James Baldwin’s “Giovanni’s Room” is a poignant take on self contempt and personal deception. David is a young man who not only attempts to deceive himself, but deceives others along the way. In today’s world of trite pop psychology we tend to focus on the harm we cause ourselves through self-deception, but Baldwin’s story points out the pain and suffering our attempts at self deception can inflict on those around us.
Sometimes we inflict pain upon those unfortunate enough to love us when they reveal or reflect traits we cannot accept in ourselves. David is a young man who cannot accept his own homosexual tendencies. As a teenager he establishes a pattern which will follow him into adulthood. He makes love to a boy, then projects his self contempt onto that boy by bullying and degrading him. Years later, David meets a man named Giovanni but cannot accept the love which develops between them. He leaves Giovanni without explanation, and ignores what they have been to each other until he becomes ridden with guilt over Giovanni’s execution, which might have been avoided if David had been less selfish.

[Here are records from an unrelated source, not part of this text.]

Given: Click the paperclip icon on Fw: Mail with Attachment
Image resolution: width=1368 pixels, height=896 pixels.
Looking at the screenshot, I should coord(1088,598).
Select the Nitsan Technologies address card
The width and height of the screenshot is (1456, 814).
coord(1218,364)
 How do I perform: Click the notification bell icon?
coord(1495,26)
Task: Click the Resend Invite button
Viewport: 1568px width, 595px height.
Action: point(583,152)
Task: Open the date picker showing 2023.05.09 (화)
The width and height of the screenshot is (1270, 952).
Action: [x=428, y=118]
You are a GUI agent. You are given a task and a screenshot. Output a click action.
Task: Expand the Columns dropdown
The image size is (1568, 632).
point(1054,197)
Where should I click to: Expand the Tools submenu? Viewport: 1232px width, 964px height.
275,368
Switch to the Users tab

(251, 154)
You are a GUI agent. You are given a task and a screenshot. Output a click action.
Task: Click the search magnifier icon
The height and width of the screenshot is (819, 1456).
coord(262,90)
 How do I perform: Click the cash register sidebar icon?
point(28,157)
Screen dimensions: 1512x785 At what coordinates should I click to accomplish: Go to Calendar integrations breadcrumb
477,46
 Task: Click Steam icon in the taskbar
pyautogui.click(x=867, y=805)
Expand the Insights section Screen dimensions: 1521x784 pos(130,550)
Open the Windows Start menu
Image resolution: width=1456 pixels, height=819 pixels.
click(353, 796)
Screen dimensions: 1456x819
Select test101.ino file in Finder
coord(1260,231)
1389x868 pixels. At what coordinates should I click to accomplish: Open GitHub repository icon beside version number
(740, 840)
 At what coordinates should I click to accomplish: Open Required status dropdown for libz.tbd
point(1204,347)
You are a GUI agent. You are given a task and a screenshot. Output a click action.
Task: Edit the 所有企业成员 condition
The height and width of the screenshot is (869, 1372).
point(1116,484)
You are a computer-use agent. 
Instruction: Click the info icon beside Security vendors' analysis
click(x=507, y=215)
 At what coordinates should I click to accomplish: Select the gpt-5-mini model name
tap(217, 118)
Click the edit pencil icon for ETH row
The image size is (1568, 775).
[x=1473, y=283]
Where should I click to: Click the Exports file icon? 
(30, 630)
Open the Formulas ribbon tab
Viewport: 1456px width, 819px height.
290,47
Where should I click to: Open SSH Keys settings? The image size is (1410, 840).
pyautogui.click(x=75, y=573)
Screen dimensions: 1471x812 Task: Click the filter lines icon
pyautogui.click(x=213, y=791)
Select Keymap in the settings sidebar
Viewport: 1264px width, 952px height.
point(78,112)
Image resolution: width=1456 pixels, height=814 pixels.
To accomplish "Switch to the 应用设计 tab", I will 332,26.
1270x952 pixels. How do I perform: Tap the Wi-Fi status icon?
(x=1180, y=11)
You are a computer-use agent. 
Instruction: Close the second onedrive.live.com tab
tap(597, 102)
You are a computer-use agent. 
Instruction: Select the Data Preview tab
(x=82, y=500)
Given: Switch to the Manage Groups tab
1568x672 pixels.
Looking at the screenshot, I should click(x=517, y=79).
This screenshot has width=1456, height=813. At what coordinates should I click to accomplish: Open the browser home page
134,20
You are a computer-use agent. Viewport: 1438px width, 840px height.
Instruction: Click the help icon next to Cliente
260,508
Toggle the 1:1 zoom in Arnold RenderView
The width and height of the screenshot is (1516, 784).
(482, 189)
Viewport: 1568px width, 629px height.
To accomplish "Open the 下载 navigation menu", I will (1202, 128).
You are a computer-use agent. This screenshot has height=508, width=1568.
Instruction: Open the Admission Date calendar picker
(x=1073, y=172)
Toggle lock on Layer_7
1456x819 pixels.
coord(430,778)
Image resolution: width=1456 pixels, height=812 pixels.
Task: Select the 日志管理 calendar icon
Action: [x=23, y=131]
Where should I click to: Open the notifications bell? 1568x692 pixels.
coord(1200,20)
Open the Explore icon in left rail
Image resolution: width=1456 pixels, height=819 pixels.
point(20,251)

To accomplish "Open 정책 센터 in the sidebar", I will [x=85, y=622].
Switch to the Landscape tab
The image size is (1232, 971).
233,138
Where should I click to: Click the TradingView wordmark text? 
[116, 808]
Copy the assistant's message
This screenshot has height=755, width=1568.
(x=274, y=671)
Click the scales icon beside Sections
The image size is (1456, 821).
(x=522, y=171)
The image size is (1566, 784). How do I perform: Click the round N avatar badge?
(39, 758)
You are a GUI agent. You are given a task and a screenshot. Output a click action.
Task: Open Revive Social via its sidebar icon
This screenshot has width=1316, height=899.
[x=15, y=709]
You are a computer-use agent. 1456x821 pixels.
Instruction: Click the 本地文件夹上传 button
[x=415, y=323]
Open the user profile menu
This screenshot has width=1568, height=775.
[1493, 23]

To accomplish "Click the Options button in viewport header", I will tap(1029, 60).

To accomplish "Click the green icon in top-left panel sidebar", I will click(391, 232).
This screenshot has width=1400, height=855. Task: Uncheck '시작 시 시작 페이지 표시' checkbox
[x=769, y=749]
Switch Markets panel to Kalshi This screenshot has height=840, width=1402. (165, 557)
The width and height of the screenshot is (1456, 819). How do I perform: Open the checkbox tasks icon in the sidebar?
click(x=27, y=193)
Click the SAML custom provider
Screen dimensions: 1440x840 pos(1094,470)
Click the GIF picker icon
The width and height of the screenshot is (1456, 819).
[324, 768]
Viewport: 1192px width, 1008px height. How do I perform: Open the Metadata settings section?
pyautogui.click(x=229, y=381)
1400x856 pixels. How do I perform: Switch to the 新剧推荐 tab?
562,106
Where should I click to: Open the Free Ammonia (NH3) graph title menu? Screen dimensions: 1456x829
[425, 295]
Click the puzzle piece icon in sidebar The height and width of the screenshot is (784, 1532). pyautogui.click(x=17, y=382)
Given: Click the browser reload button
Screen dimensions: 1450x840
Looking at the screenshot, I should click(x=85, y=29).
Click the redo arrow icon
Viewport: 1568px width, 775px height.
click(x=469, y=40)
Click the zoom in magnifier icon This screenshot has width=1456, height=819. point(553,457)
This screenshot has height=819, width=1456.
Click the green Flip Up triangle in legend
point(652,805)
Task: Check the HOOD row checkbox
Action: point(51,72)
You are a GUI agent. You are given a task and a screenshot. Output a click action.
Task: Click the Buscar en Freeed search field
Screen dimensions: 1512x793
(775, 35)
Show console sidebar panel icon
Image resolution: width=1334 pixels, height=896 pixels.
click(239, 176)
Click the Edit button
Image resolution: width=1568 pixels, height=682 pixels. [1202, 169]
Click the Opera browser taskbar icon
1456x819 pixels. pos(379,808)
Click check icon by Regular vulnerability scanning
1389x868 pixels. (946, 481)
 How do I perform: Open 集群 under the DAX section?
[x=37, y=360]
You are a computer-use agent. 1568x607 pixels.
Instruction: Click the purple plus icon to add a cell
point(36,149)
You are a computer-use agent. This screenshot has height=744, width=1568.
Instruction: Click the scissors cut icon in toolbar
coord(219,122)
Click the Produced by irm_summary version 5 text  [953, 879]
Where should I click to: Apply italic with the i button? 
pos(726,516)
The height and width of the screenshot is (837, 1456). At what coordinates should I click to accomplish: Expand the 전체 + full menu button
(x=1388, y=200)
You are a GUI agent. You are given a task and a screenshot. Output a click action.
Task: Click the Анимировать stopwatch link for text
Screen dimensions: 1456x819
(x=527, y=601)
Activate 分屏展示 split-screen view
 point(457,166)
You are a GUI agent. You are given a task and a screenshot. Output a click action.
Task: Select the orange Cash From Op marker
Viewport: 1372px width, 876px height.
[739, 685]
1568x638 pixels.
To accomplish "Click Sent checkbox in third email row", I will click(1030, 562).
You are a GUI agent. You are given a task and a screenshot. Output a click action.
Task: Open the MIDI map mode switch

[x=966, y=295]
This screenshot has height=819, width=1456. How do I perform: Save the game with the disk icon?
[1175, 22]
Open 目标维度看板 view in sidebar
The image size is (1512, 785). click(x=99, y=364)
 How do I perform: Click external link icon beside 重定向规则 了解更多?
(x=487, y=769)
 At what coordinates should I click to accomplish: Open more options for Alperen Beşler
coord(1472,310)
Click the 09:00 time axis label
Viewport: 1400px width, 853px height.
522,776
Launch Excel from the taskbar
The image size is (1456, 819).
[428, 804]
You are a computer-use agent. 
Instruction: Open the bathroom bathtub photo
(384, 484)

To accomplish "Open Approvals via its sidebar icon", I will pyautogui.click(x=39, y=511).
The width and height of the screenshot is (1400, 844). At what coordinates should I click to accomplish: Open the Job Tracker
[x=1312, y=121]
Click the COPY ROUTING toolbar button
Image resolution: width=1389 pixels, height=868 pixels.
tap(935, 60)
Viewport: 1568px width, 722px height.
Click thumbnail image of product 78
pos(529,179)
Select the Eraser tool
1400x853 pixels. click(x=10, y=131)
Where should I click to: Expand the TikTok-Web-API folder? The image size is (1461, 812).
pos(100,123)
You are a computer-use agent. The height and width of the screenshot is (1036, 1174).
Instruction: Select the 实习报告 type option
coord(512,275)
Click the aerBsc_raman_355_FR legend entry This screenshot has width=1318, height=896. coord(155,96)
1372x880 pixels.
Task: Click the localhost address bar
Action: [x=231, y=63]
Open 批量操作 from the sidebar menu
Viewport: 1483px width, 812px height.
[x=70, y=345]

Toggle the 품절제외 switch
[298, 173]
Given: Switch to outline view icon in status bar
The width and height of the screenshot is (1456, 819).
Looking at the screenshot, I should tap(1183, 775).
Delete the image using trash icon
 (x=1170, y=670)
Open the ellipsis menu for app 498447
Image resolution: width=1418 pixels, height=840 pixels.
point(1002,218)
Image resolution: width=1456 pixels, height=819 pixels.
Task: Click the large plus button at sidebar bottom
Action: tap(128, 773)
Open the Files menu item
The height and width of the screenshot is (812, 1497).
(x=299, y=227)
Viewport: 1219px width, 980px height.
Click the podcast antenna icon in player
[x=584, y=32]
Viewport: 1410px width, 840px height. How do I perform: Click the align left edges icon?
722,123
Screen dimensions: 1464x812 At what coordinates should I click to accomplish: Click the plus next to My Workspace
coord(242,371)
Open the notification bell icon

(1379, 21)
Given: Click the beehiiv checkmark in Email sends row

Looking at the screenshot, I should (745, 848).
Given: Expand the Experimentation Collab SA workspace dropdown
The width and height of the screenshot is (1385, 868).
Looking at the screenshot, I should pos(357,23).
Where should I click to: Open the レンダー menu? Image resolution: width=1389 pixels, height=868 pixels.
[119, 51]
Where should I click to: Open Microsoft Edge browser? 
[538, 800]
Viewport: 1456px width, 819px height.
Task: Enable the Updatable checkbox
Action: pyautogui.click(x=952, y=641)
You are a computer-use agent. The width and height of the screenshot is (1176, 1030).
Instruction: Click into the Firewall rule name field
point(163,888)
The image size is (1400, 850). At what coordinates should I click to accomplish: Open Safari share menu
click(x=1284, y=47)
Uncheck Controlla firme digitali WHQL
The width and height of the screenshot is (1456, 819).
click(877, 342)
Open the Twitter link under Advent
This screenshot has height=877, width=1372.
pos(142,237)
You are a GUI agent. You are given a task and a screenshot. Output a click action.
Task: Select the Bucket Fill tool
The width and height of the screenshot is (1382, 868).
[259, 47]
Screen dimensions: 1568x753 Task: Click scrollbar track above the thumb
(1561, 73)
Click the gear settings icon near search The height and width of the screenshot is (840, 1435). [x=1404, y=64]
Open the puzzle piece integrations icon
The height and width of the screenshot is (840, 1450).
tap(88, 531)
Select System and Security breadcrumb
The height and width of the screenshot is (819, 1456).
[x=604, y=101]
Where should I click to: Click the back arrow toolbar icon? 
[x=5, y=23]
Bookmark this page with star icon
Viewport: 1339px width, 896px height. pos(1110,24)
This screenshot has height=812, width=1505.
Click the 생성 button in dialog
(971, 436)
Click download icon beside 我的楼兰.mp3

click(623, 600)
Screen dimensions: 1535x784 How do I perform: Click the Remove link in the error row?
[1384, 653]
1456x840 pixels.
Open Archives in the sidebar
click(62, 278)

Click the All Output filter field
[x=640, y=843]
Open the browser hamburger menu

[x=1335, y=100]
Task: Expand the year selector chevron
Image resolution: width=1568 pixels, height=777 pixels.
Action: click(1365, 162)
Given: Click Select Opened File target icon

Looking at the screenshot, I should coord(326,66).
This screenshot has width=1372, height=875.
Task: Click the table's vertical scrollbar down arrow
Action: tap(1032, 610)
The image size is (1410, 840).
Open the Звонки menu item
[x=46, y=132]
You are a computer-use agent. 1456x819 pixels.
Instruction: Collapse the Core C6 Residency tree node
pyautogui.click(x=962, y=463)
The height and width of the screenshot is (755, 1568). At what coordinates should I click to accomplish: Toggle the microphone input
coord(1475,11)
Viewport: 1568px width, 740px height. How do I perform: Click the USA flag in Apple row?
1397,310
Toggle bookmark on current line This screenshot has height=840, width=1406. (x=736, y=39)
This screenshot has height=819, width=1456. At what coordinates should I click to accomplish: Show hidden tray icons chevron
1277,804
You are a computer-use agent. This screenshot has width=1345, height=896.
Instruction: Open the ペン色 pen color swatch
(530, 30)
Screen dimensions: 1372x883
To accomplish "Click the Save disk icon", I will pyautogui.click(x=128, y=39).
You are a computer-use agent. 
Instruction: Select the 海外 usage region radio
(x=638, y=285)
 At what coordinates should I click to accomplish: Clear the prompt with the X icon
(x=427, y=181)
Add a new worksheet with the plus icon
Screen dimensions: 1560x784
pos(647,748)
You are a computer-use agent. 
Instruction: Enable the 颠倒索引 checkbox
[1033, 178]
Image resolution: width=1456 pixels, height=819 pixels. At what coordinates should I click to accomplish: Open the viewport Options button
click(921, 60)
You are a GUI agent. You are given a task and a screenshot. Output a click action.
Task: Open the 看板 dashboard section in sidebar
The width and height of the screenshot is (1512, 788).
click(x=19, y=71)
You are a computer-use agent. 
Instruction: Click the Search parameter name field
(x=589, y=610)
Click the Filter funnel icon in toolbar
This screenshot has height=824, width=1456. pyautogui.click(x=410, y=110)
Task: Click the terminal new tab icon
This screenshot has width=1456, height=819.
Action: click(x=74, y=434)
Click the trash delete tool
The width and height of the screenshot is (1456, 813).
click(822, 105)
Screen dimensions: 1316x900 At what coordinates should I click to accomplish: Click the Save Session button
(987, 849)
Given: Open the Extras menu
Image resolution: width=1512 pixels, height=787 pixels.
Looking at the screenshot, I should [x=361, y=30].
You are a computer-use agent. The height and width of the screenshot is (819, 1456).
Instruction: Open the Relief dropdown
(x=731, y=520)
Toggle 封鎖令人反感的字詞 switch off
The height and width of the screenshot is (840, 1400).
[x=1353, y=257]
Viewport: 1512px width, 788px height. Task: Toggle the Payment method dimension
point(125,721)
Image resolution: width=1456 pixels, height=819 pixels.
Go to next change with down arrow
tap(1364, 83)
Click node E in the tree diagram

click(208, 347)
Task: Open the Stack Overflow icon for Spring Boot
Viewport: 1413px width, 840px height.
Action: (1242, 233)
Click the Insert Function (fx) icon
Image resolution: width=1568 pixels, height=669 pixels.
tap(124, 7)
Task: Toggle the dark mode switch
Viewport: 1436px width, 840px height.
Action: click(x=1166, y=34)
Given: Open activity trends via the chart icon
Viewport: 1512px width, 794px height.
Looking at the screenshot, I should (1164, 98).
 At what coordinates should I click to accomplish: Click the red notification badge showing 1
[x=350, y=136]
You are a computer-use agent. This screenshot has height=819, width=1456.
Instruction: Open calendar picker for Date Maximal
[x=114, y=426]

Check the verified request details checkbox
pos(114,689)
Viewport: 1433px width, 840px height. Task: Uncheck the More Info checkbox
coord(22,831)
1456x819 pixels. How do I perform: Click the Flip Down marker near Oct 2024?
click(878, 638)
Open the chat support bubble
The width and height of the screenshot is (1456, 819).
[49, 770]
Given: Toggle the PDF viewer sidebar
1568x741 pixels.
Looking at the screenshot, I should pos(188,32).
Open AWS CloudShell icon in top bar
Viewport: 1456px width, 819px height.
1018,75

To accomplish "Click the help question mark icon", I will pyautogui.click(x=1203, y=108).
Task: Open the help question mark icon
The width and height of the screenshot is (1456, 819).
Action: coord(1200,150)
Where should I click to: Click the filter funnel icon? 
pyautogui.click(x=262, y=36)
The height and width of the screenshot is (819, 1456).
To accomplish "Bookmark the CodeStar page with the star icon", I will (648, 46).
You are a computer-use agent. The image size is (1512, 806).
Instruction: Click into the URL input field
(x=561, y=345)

I’ve heard it said shy people are among the most vain; they refuse to come out of their shells because they might do something to reveal an imperfection. The shy person feels superior and is unwilling to risk a situation which might break that image. In Baldwin’s story, David is unwilling to risk what people might think of him if he came out of his shell and was labeled as a homosexual. He refers to the acts he performs with other men as degradation of the body, and we get the idea he also means degradation of the mind and soul. David mocks and calls older gay men “fairies”. He describes them as disgusting, although he is willing to exchange a sexual favor (or the promise of one) for an occasional handout. It seems likely, part of David’s inability to accept his own homosexuality is the threat he will one day appear as “ridiculous” as these old gay men.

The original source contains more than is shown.